EXCERPTED PASSAGE:
%%
This comes at a cost of $300 million to GDP and over 1000 jobs lost over 20 years, and higher rents for nonprofits and businesses. We can build more low-income affordable housing by lowering barriers instead of killing the economy that employs San Franciscans and funds government services.
San Francisco imposes “impact fees” on all new construction — both office and residential. These fees are meant to pay for necessary infrastructure improvements to accommodate a new building. For example, a new building with 700 apartments will clearly have a measurable impact on sewer usage, so an impact fee for expanding the sewer makes sense.
This fee on new office construction is intended to fund subsidized Affordable housing. We currently charge $28.57 per square foot which generates about $12.3 million per year, or about $246 million over twenty years. The new fee is $69.60 which will generate about $400 million over twenty years. Yet the Supervisors are claimingall of the $400 million is new revenue, when it’s just $154 million.
In what dystopian universe does building new affordable housing and growing your population result in a decline in GDP and job loss?
In the one run by the San Francisco Board of Supervisors.
Look at the cost of raising this $8MM per year:
A previous study found a $10 per square foot increase in the fee would only be feasible if we had a “25% decrease in the land costs a developer would face, and a 13% increase in the rents tenants would be willing to pay.” Yet we just passed a $41 per sq.ft. increase.
%%
DATA SEGMENT:
%%
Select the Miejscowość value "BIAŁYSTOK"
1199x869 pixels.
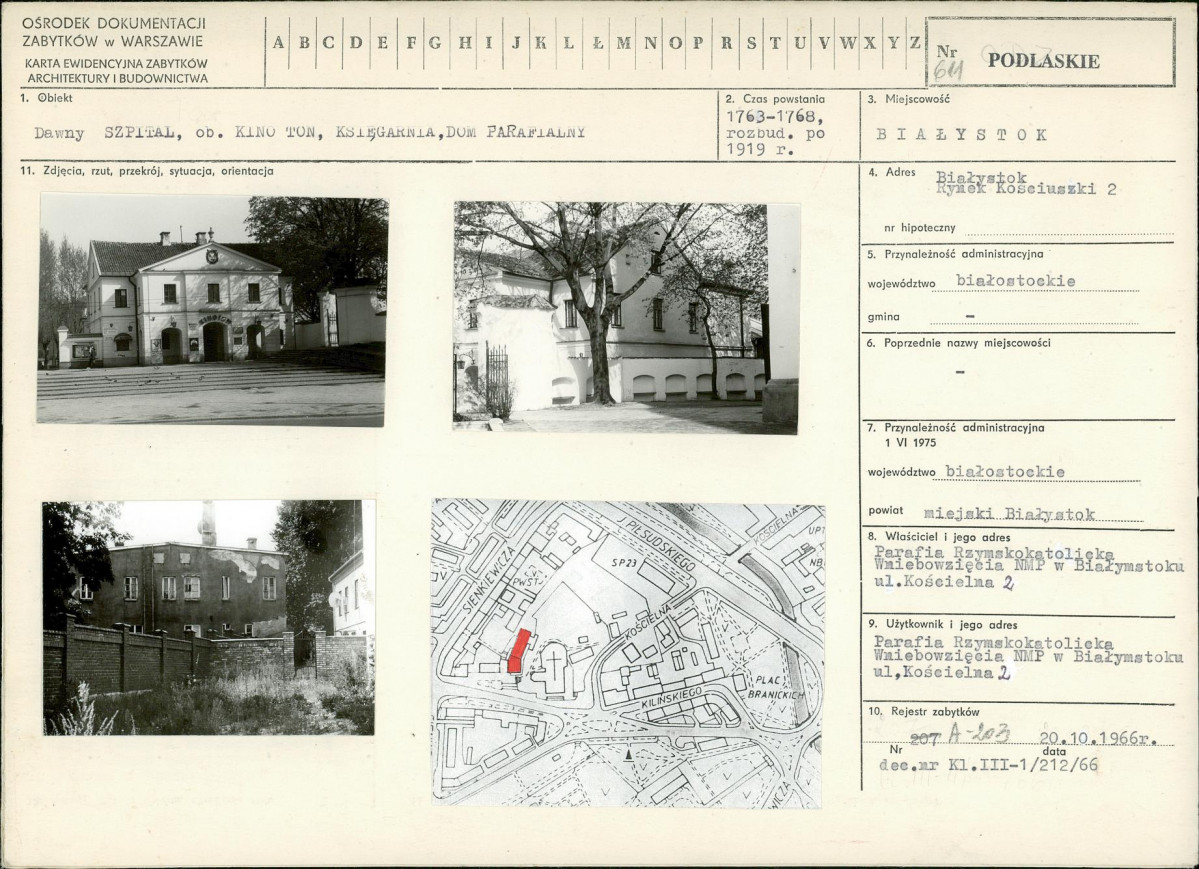[x=961, y=134]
%%
GOALS:
1 > In the passage on San Francisco's impact fees, about how much money does the current office fee of $28.57 per square foot bring in each year?
2 > Using the passage on San Francisco's impact fees, explain why it says only $154 million of the projected $400 million is new revenue.
3 > In the passage on San Francisco's impact fees, write out everything from "San Francisco imposes" down to "just $154 million.", substituting "water system" for "sewer".

ANSWERS BELOW:
1 > About $12.3 million per year.

2 > The current fee of $28.57 per square foot already generates about $246 million over twenty years. The new fee is expected to bring in about $400 million over the same period, so only the difference of $154 million is new money.

3 >
San Francisco imposes “impact fees” on all new construction — both office and residential. These fees are meant to pay for necessary infrastructure improvements to accommodate a new building. For example, a new building with 700 apartments will clearly have a measurable impact on water system usage, so an impact fee for expanding the water system makes sense.
This fee on new office construction is intended to fund subsidized Affordable housing. We currently charge $28.57 per square foot which generates about $12.3 million per year, or about $246 million over twenty years. The new fee is $69.60 which will generate about $400 million over twenty years. Yet the Supervisors are claimingall of the $400 million is new revenue, when it’s just $154 million.